◆ ACTIVITY: Scan the listing below. Return every line containing the string "agent".

◆ SUPPLIED RECORDS:
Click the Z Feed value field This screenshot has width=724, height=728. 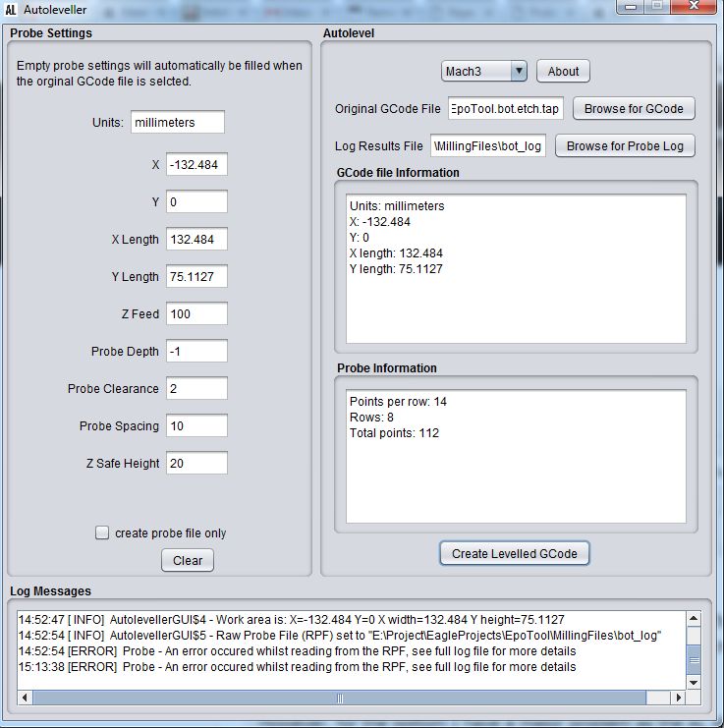pyautogui.click(x=196, y=314)
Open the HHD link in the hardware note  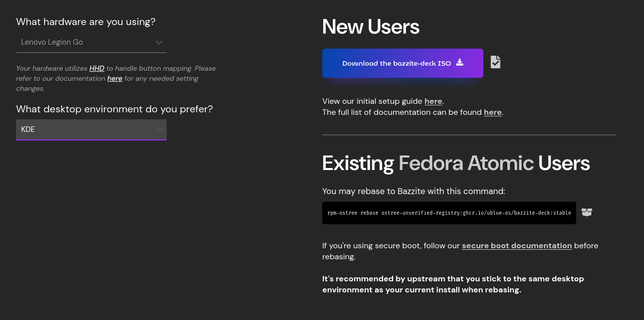tap(97, 68)
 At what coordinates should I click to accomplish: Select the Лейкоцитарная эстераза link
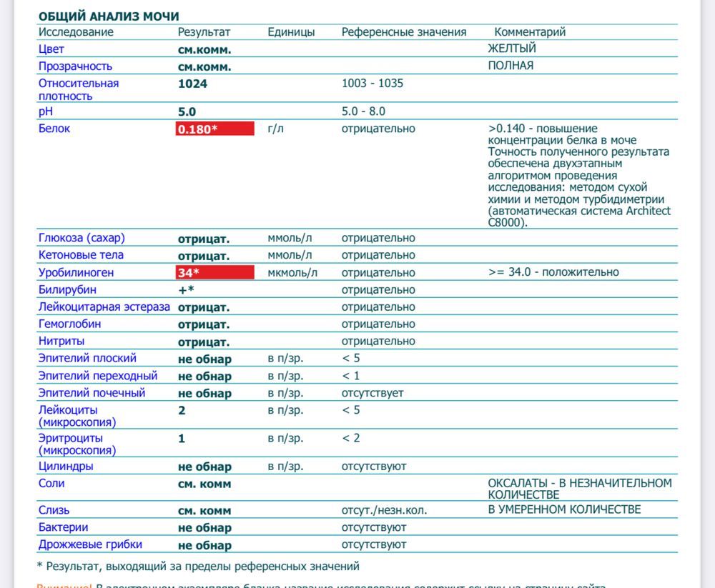[x=104, y=307]
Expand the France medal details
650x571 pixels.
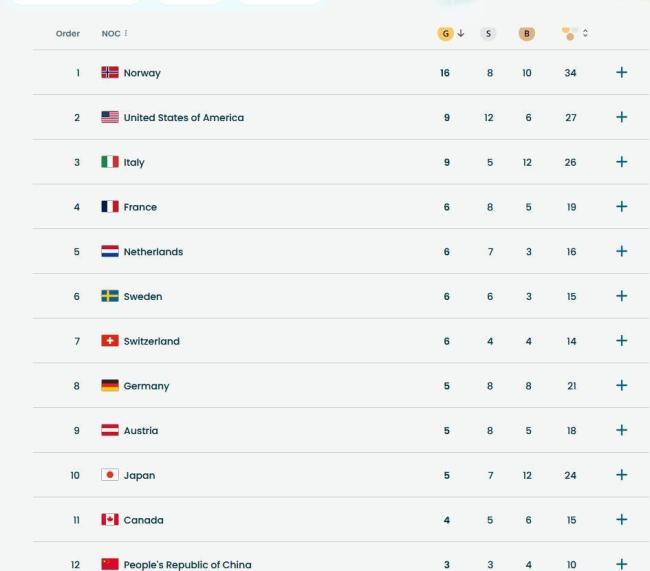point(622,207)
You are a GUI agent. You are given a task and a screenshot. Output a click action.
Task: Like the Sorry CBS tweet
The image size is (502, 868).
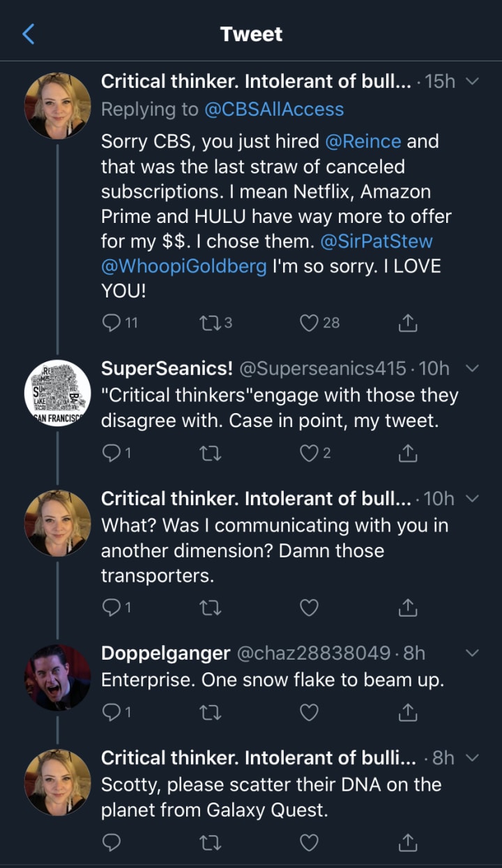[x=309, y=322]
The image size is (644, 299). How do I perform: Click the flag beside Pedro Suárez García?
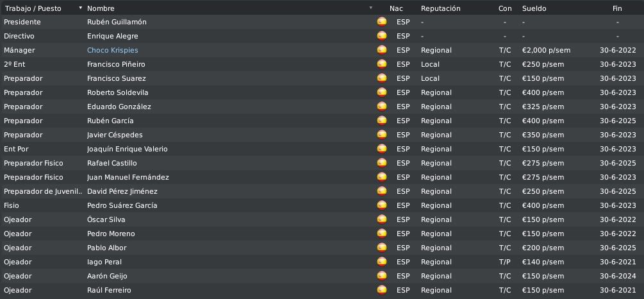382,205
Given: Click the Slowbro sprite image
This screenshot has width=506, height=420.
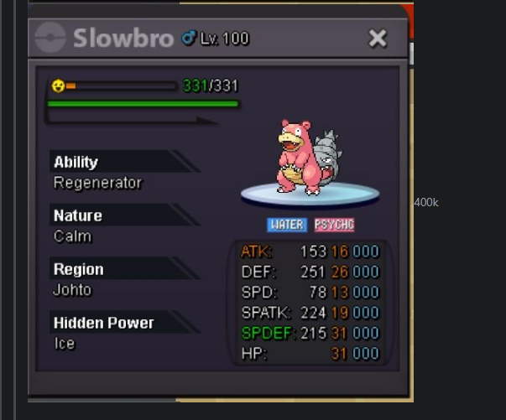Looking at the screenshot, I should pyautogui.click(x=308, y=158).
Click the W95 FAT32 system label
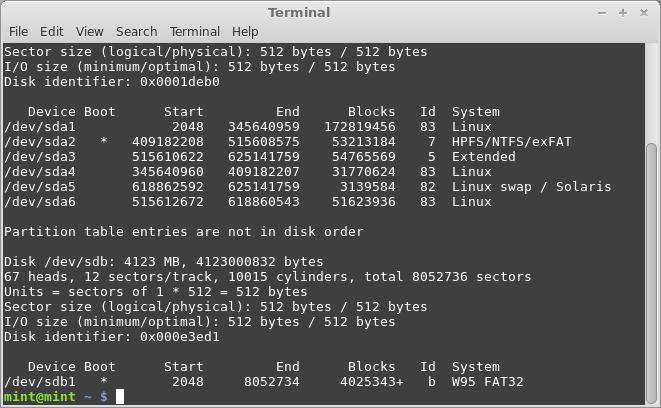The image size is (661, 408). [x=487, y=382]
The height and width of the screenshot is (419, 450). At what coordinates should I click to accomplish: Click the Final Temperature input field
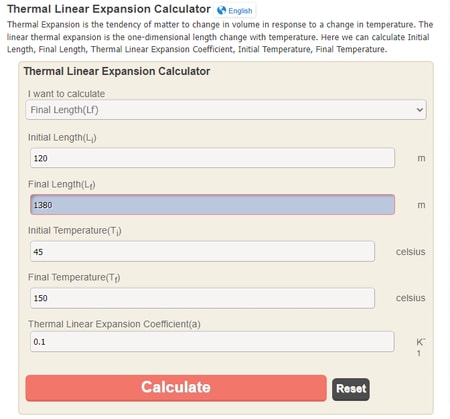click(202, 298)
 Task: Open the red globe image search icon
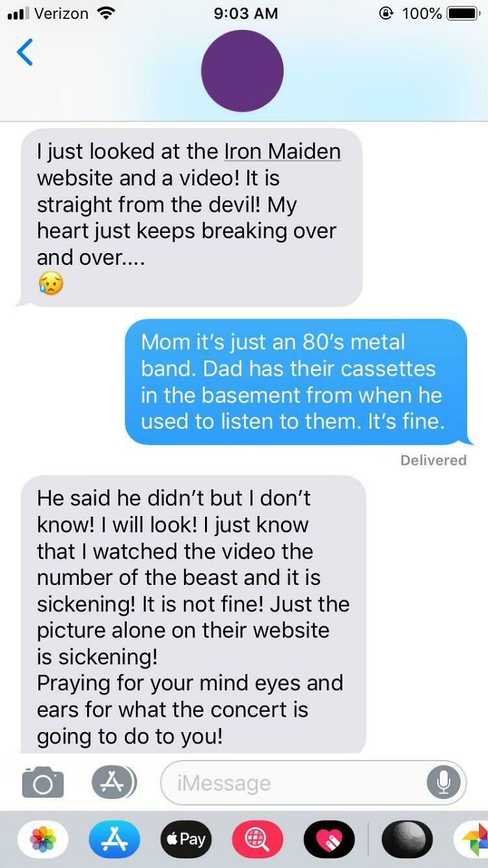[x=257, y=839]
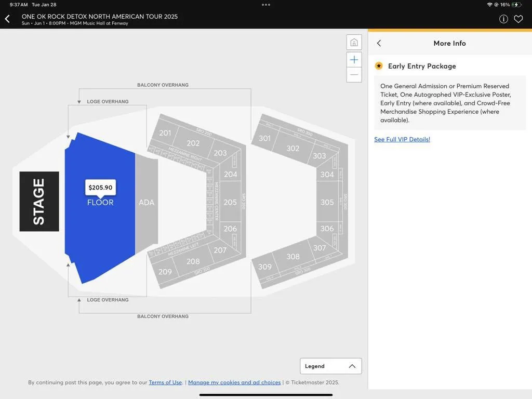Zoom out of the seat map with minus icon
This screenshot has width=532, height=399.
click(354, 75)
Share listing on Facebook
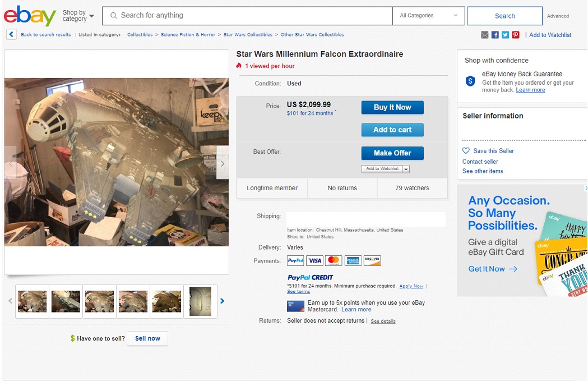The width and height of the screenshot is (588, 381). [x=495, y=35]
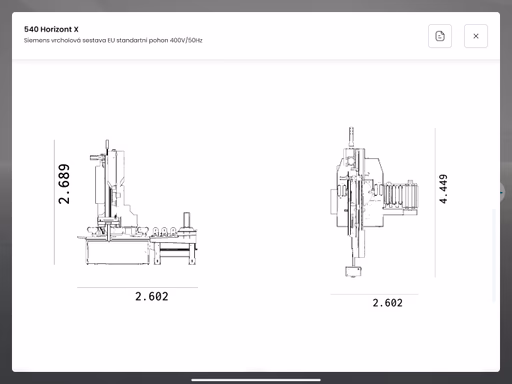Image resolution: width=512 pixels, height=384 pixels.
Task: Select the 4.449 length dimension label
Action: [x=443, y=189]
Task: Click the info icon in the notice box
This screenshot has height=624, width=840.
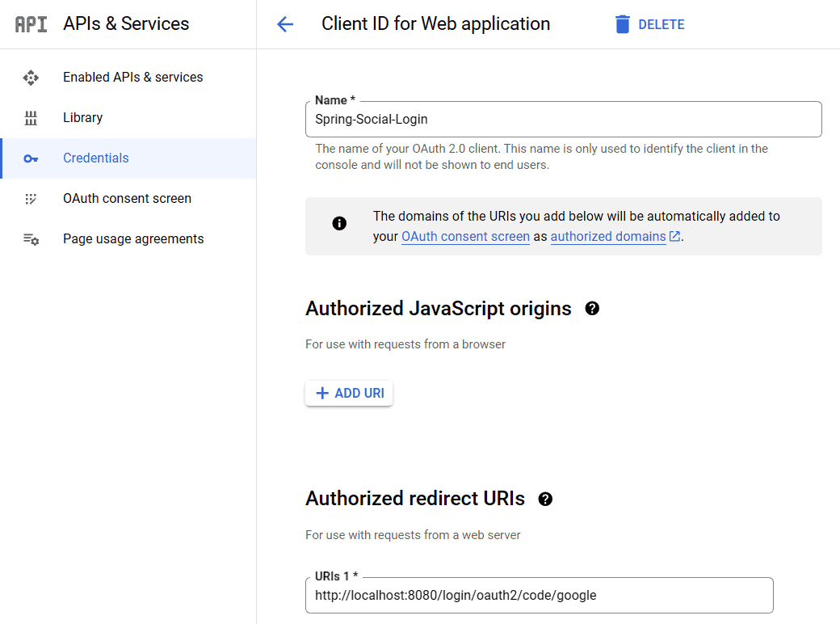Action: tap(339, 223)
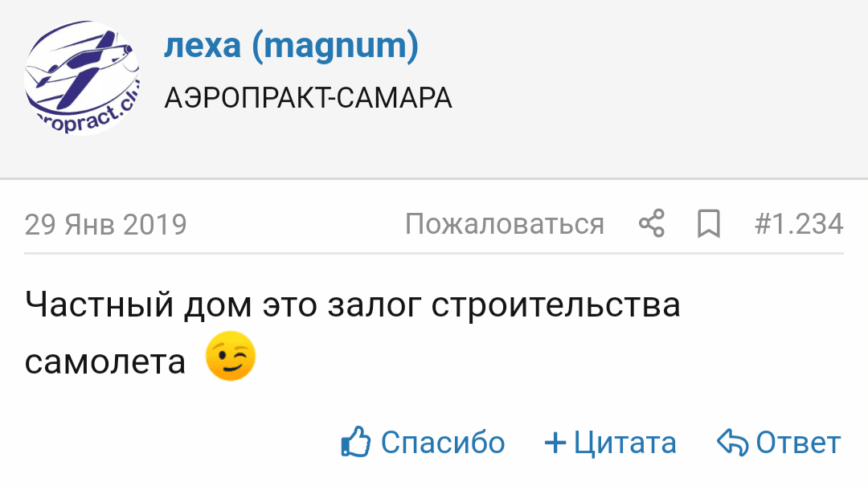Open the #1.234 post permalink

coord(799,224)
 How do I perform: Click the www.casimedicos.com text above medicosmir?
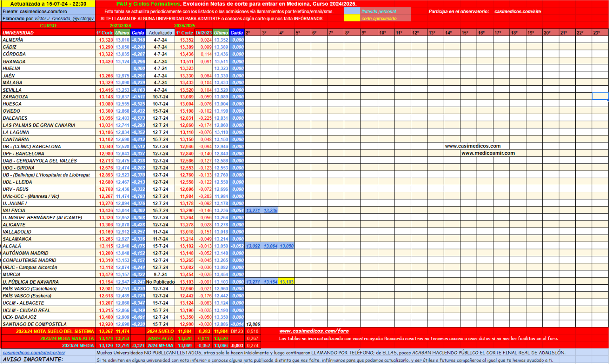click(x=473, y=146)
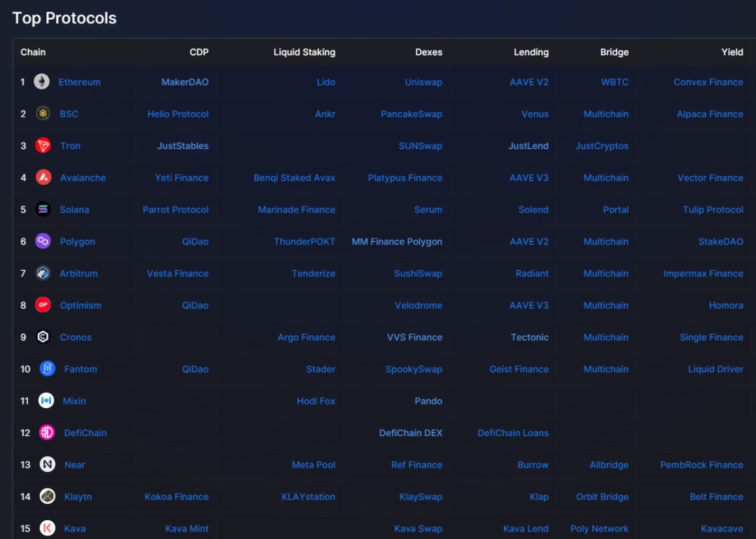Open the MakerDAO protocol link

[x=185, y=82]
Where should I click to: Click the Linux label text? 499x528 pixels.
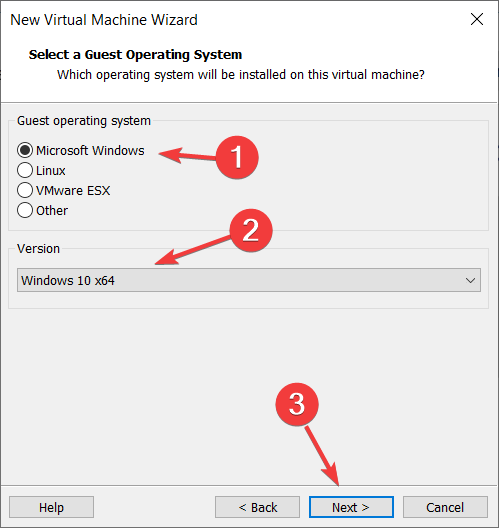51,171
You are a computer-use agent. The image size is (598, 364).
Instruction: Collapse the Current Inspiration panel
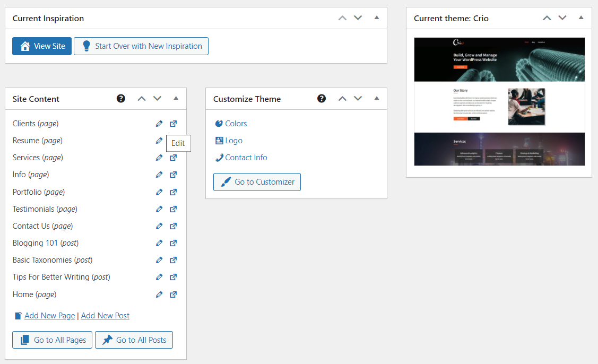pos(377,18)
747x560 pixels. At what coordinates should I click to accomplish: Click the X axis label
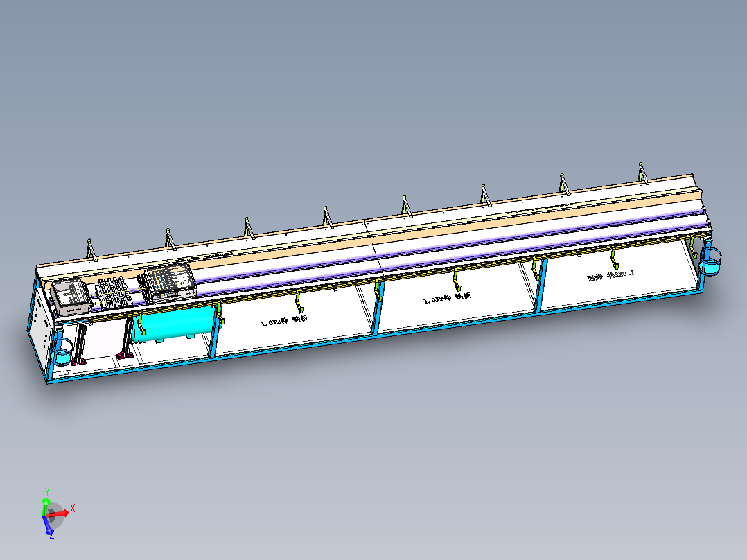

◆ YOUR RESPONSE:
You are a GUI agent. You are given a task and a screenshot. Output a click action.
You are a computer-use agent. The image size is (598, 364).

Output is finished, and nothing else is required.